Für die Bewohner ein Alptraum, der über lange Jahre nicht enden wollte. Von 1632 bis 48, 16 Jahre lang! Hilflos und ausgeliefert. Die einzige Möglichkeit, dieser Situation zu entrinnen bestand darin, dass man alles, was man hatte aufgab, und versuchte woanders unterzukommen.

 

„Wie gut, dass es so etwas nicht mehr gibt.” Würde ich gerne sagen – Nein, das stimmt nicht! So etwas gibt es bis heute. In Ostafrika, wo bewaffnete Milizen ganze Landstriche unter ihre Kontrolle bringen, sie rauben, morden und plündern – keiner kann sie aufhalten. Menschen fliehen zB. aus Somalia ins benachbarte Kenia. Im größten Flüchtlingslager Dadaab leben etwa 280.000 Menschen. Manche warten dort schon 17 Jahre lang darauf, dass sie wieder in ihre Heimat zurückkehren können. Aber solange dort keine Armee für Ordnung sorgt, wissen sie, dass dort der Tod auf sie warten würde.

Der Wahnsinn aus dem 17 Jahrhundert, den gibts auch heute hoch. Und es ist eine Tragödie, die einen sprachlos und hilflos zurücklässt.

Und auch wütend – weil damals wie heute es immer Interessengruppen gibt, die gar kein Ende dieser Situation wollen. Krisengewinnler, Warlords, die aus dem Elend der Menschen noch Profit schlagen.

 

 

Etwas anderes: In den Aufzeichnungen zu diesen schweren Jahren ist mir aufgefallen, dass kaum ein Wort zu dem zu finden war, was „in der Kirche” los war. In den Jahrzehnten davor und auch später finden wir immer wieder und hauptsächlich Mitteilungen über kirchliche Baumaßnahmen, neue Traditionen, Veränderungen und Projekte. Aber in den Zeiten des Dreißigjährigen Kriegs und der immerhin fast 20-jährigen Zeit des Wiederaufbaus des Dorfes ist da kaum etwas zu finden. Erst danach geht es buchstäblich rund und an allen Ecken und Enden wird gebaut, renoviert. War das kirchliche und geistliche Leben in dieser schweren Zeit lahmgelegt? Was war da los?

Natürlich drängt sich dieser Eindruck auf. Aber ich muss vorsichtig sein: Die Chronik beschreibt vor allem sichtbare Veränderungen und Lebensäußerungen der Gemeinde. Was sich nicht auf den Seiten der Kirchenbücher niederschlägt, ist der Glaube der Menschen in dieser Zeit.

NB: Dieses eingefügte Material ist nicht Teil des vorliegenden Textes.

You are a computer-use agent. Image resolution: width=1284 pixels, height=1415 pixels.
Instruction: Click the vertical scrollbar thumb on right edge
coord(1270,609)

Wahrscheinlich wird Gollhofen keine Ausnahme gewesen sein: Wir reden von einer Zeit, wo Menschen ihre Frömmigkeit in aller Stille entdeckten. Da war es nicht so wichtig, wie prächtig der Schalldeckel der Kanzel geschmückt ist. Die Fragestellung der Menschen, die Paul Gerhardts Lieder sangen und Johann Arndts Andachtsbücher lasen, war eine andere: Wie kann ich mein geistliches Leben an Jesus Christus orientieren? Wie kann mir mein Glaube auch in schwerer Zeit, in Krisen, in Anfechtungen und Not helfen?

 

Ich weiß nicht so recht, ob man da einen Zusammenhang herstellen kann oder darf  – zwischen der Lebenssituation während des Krieges oder dieser damals neuen Tendenz der Frömmigkeit, sie sich nach innen orientierte. Aber doch sehe ich, wie der Glaube der Menschen damals seinen Weg gefunden hat, nicht unterzugehen, sondern in den Menschen lebendig zu sein und ihnen Kraft zu geben.

De Glaube hat nicht aufgehört – obwohl die Frage „warum lässt Gott das zu” sicher für viele immer wieder im Raum stand. Die Berichte vom geistlichen Leben, dass dann nach den Kriegsjahren auch wieder nach außen sichtbare Blüten gezeigt hat, spricht da Bände.

 

Und dieser Blick lehrt mich, und vielleicht auch ihnen, Respekt vor der Kraft, die in unserem christlichen Glauben steckt.